Deerberg-Wittram: The impact is huge. We see that there are still a lot of healthcare systems appyling the so-called “fee for service” model which basically says: ‘The more procedures you apply, the more you get. The more expensive procedures you apply, the more money you get as well.’ So we have a tendency in many countries – particulary in the USA – to do more procedures than we need to and to do more invasive procedures than we should. If we want to move to a more value-based system where we are basically doing the right number of procedures and the right degree of complex procedures, then we have to shift reimbursement models. And what we see in the USA – and also in some European countries like in Sweden – is that there is now a shift towards more value-based reimbursement and that organizations are paid for taking care of a number of patients over time instead. It is their responsibilty to decide when to do surgery, when to give a patient medication, and how to treat them. We believe that this is the right thing to do

Deerberg-Wittram: Value in healthcare is defined by a very simple equation: Value is medical outcomes achieved per dollar spent. This is basically a very simple concept that is applied in any other industry around the world. Now, when you are buying a car for example, you always ask yourself what the particular value of the product is for me. This might be very different from one person to another and might result in different choices. So, in our daily life, we very often make these decisions: What is the particular benefit I expect from a product? How much money am I willing to give?
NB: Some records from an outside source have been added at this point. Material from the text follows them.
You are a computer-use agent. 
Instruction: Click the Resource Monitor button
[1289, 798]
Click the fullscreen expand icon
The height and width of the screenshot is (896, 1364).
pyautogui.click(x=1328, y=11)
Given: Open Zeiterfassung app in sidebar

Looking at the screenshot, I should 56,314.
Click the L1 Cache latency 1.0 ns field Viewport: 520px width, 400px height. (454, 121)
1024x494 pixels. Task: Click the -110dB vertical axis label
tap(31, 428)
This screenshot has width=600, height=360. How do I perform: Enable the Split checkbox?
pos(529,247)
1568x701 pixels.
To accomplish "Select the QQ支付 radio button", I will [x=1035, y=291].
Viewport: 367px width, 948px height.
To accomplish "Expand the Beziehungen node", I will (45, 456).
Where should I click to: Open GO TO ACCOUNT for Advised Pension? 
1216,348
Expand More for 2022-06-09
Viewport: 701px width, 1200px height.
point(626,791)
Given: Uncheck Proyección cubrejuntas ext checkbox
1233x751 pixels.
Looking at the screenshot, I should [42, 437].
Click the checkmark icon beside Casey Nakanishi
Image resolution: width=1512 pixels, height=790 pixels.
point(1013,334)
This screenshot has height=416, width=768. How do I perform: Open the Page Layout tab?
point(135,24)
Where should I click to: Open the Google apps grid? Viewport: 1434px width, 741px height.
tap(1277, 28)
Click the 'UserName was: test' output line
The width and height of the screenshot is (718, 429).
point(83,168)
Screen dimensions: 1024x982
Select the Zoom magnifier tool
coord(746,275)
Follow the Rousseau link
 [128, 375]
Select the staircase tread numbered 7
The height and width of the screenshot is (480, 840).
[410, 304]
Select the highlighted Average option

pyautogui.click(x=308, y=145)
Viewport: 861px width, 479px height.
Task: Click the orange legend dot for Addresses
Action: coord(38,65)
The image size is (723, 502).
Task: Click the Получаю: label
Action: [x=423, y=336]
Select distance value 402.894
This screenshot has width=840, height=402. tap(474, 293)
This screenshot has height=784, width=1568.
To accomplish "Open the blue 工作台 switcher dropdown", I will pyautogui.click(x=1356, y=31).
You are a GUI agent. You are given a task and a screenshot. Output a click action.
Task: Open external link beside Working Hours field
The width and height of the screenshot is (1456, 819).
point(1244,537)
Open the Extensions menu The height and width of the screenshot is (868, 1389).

In healthcare, we don’t apply that principle. This is a major flaw in the system. The first question in healthcare is always: What is the benefit for the patient? And the benefit for the patient is defined by the outcomes you can achieve by solving the problem of a certain medical condition. As a patient, there are a lot of things you want to know. And of course you want to know if the hospital around the corner is better than the other one down the street. This kind of information is very often not accessible in a structured way, and it’s really hard to make the decision on where to go to.
The second part of the equation is the money. The money is typically paid by health insurance companies, so very often patients don’t even know how much a certain procedure costs. To be honest, mostly they don’t even care. But of course, at the end of the day you are also paying the price for the procedure.
So, we believe value-based healthcare means making all these data available and then making the decision based on value rather than on prices alone or outcomes alone or – what is even worse – making the decision without any information.
 

Deerberg-Wittram: In my previous role I was working as a hospital executive. I have learned over the years that there are great people who are really motivated to do their best for their patients. So, it’s our obligation to provide these colleagues with data on how to improve, how to learn from each other. I think this is a great thing. I’m a physician myself, so I believe I can contribute this to my dear colleagues. That would be a great and fantastic step. This motivates me – and to be honest, over years, I have seen so many examples in my past organizations of how people have improved in their work. I had the feeling that we had to bring that to a higher level. And ICHOM is the sounding board for that.